Third, import your Trainer in trainer/__init__.py and add additional selection codes in trainer/build_trainer.py.

Create My Own Configuration

After you have created your own model, you need to create a {model_name}.yml file for your model in config/modelconf. The content of the configuration file must follow the following format:

optimizer: # to define the optimizer
  name: # name of the optimizer, e.g., adam
  lr: # learning rate
  ... # other parameters, such as weight_decay for adam optimizer

train: # to define the training process
  epoch: # total number of training epochs
  batch_size: # the size of each batch
  loss: # It is used to define the Dataset for training in load_data() function from DataHandler
  test_step: # evaluate per {test_step} epochs
  reproducible: # {true, false}, whether to fix random seed
  seed: # random seed

test:
  metrics:  # list, choose in {ndcg, recall, precision, mrr}
  k: # list, top-k
  batch_size: # How many users per batch during validation

data:
  type: # choose in {general_cf, multi_behavior, sequential, social}
  name: # the name of the raw data, such as yelp


model:
  name: # case-insensitive model name, must be the same as {model_name}
  ... # other model-specific hyper-parameters, such as the number of graph neural layers

You can refer to lightgcn.yml for more details.

Tune My Model

You only need to add the following content in the configuration file to search for the optimal hyper-parameters through grid search.

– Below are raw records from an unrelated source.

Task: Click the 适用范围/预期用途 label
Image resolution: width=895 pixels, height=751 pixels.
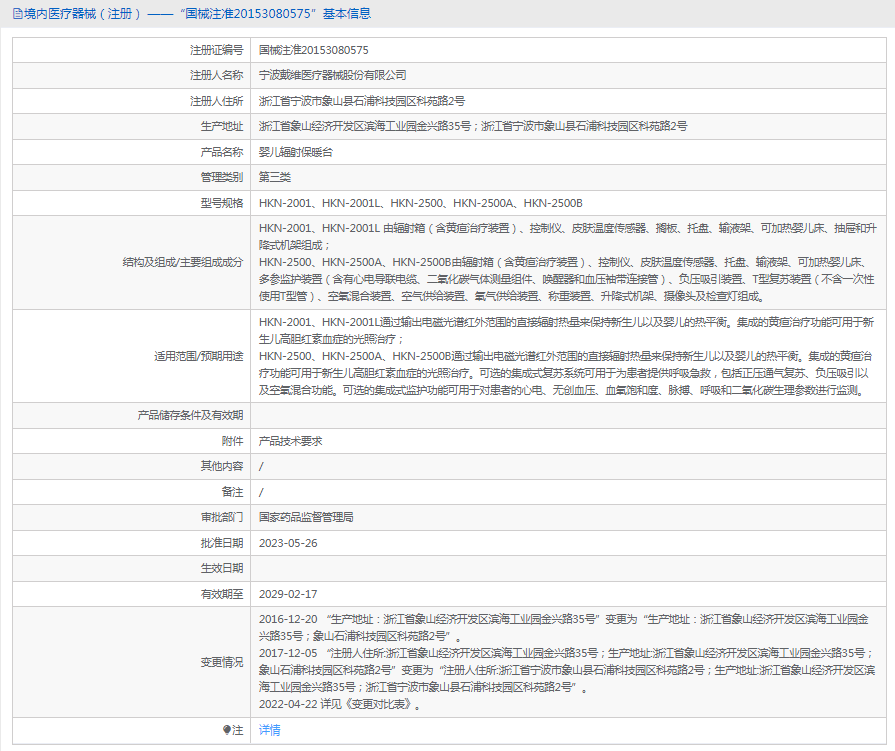Action: click(198, 357)
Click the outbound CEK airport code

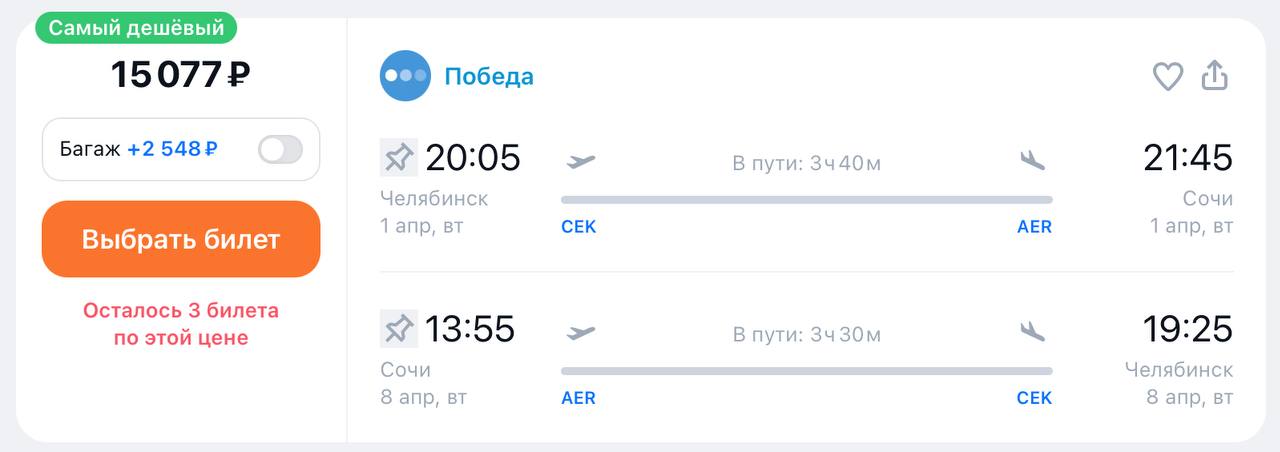pyautogui.click(x=579, y=227)
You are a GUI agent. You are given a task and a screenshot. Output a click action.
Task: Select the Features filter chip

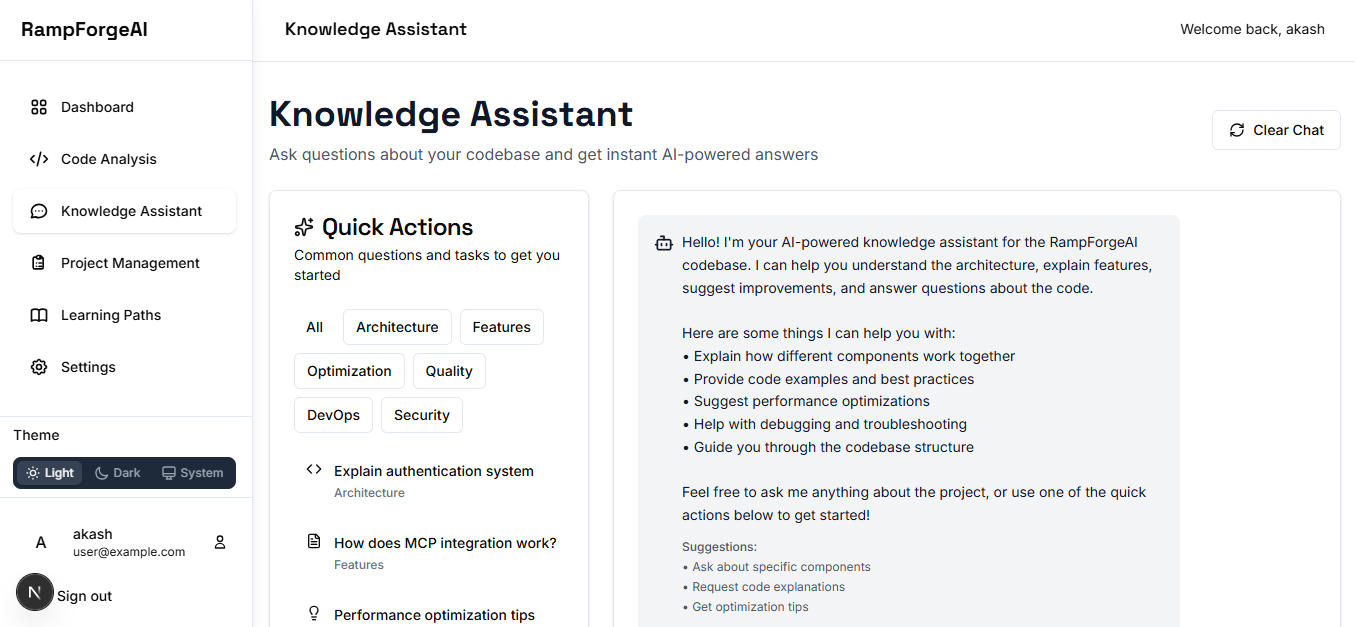coord(501,327)
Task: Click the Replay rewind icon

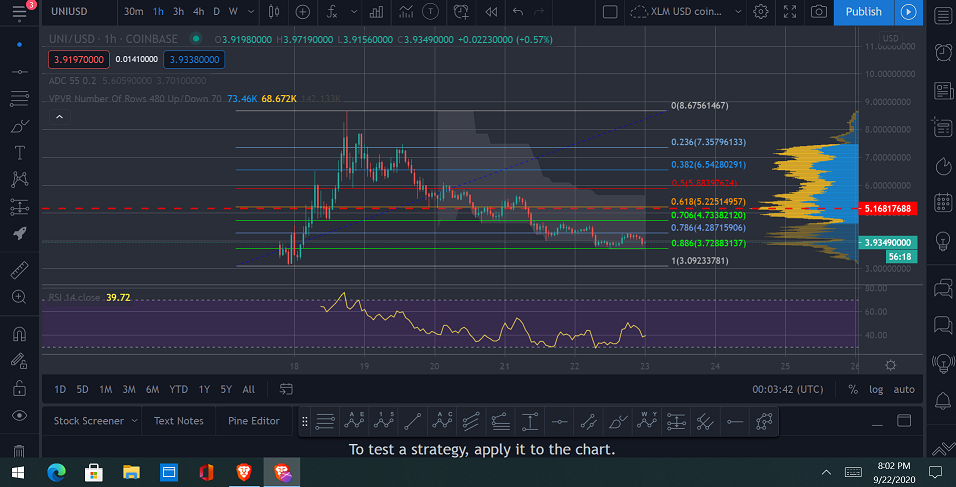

Here we take LightGCN as an example.

tune:
  enable: true # Whether to enable grid search to search for optimal hyper-parameters
  hyperparameters: [layer_num, reg_weight] # The name of the hyper-parameter
  layer_num: [1, 2, 3] # Use a list to store the search range
  reg_weight: [1.0e-1, 1.0e-2, 1.0e-3]

After that, use the same script: python main.py --model LightGCN and the search will start automatically. Note that the model name LightGCN can also be typed as lightgcn, because it is case-insensitive.